- [TO DO]:
Reproduce every line of the items below word for word, omitting the pictures.

- [Rows from a screen grounding dataset]:
^^^^
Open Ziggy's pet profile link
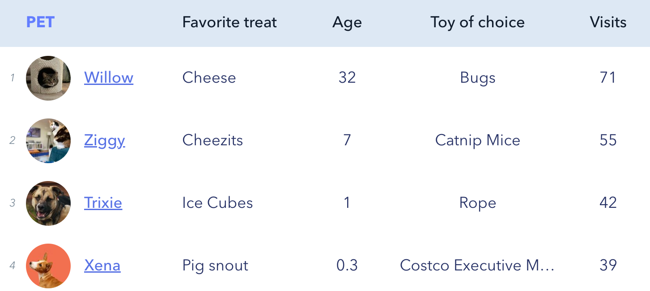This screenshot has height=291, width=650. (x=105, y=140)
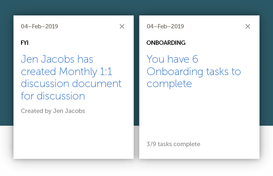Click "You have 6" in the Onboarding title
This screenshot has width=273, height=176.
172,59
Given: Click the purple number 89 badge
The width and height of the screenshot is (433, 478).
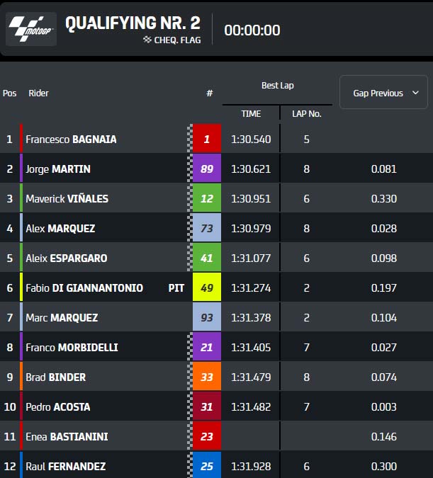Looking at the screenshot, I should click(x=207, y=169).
^^^^
- [SOLUTION TO THIS TASK]:
Open Ziggy's pet profile link
This screenshot has height=291, width=650. (x=105, y=140)
Click "You have 6" in the Onboarding title
This screenshot has width=273, height=176.
172,59
Given: Click the purple number 89 badge
The width and height of the screenshot is (433, 478).
Looking at the screenshot, I should click(x=207, y=169).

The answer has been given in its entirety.